Into the depth of the fissure where Moreno's women are praying and rocking he peers a moment. One of the wounded bandits is now past praying for. The other, painfully shot but plucky, begs to be given a chance to fight for his life.

"You are too badly hurt now. We couldn't get you up there," is the answer.

"Well, then, put me on with Moreno, wherever you're going to assign him. Surely if you can trust a Greaser you can a white man. I'm only fit to hang, perhaps, but damn me if I want to lie here when there's an Indian fight going on."

And so he, too, is unloosed and lifted to his feet. Leaning on McGuffey's shoulder and supported by his arm, the pale-faced stranger, preceded by Moreno, who goes limping and swearing sotto voce down the rocky way, is led a hundred yards along the canon where it makes a second bend. Here they can see nearly one hundred and fifty more ahead of them, and here some loose bowlders are hurriedly shoved or rolled to form a rifle-pit, and these volunteer allies are placed in position.

"We cover the approaches above so that they can't sneak up and heave rocks down upon you. All you've got to do now is to plug every Apache that shows his nose around that bend below," says Drummond. "McGuffey, you take post at the point behind. Watch the overhanging cliffs and support as best you can." And "Little Mack," as the men call him, gets further instructions as he takes his position, instructions which would give small comfort to Moreno could he only hear them. Then back goes the lieutenant to where Wing is lying, Miss Harvey bending anxiously over him, her beautiful eyes filling with tears at sight of Drummond's brave but haggard young face. Ruth is crouching by her sister's side, but rises quickly as Drummond enters, her fears lessening, her hopes gaining.

"Any news? Anything in sight—of ours?" is Miss Harvey's eager query.

"Not yet, but they're bound to be along almost any minute now. Some Apaches whom I could see coming across from the east have a wounded man with them. It makes me hope our fellows have met and fought them and are following close on their trail. How's Wing?"

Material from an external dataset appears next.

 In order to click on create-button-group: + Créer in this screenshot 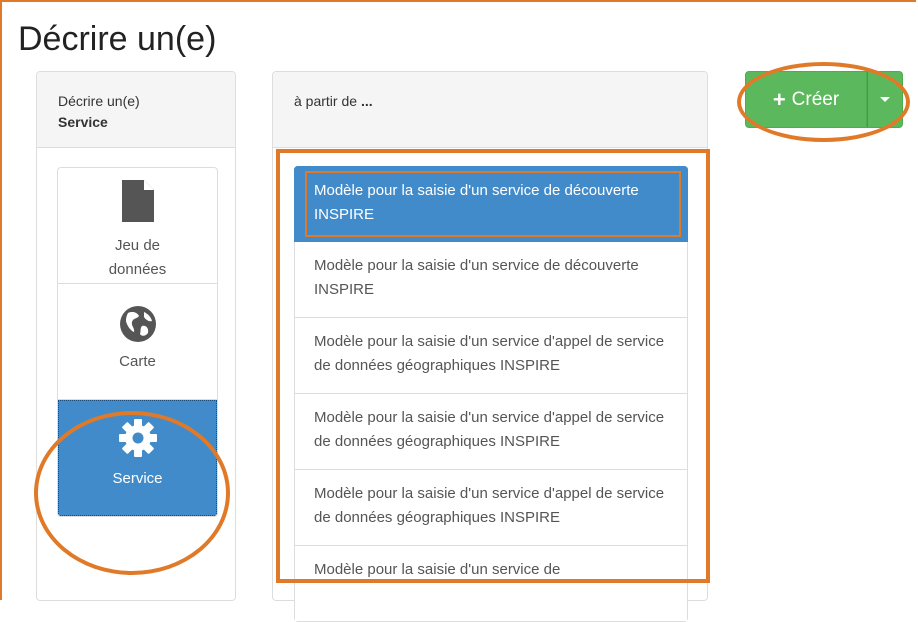, I will do `click(824, 100)`.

She can only shake her head.

"He seems delirious every now and then; perhaps only because of so much mental excitement and suffering. He is dozing now."

"Gallant fellow! What would we have done without him? I only wish we had more like him. Think how all my detachment has become scattered. If we had them here now I could push out and drive the Indians to the rocks and far beyond all possibility of annoying you with their racket. Of course you are safe from their missiles down here."

"Yes, we are; but you and your soldiers, Mr. Drummond! Every shot made me fear you were hit," cries poor little Ruth, her eyes filling, her lips quivering. Then, just as Drummond is holding forth a hand, perhaps it is an arm, too, she points up to the rock above where Walsh is evidently exercised about something. He has dropped his gun, picked up the glasses, and is gazing down the range to the south.

"Perhaps he sees some of our fellows coming for good this time. Four of them tried it awhile ago, but were probably attacked some miles below here and fell back on the main body. They'll be along before a great while, and won't it be glorious if they bring back the safe and all?" He says this by way of keeping up their spirits, then, once more wearily, but full of pluck and purpose, he climbs the rugged path and creeps to Walsh's side.

"Is it any of our men you see?" he whispers.

"Divil a wan, sir! it's more of thim infernal Apaches."

Drummond takes the glass and studies the dim and distant group with the utmost care. Apaches beyond doubt, a dozen, and coming this way, and these, too, have a couple of horses. Can they have overpowered his men, ambushed and murdered them, then secured their mounts? Is the whole Chiricahua tribe, reinforced by a swarm from the Sierra Blanca, concentrating on him now? The silence about him is ominous. Not an Indian has shown along the range for half an hour, and now these fellows to the east are close to the copse. In less than twenty minutes there will be five times his puny force around him. Is there no hope of rescue?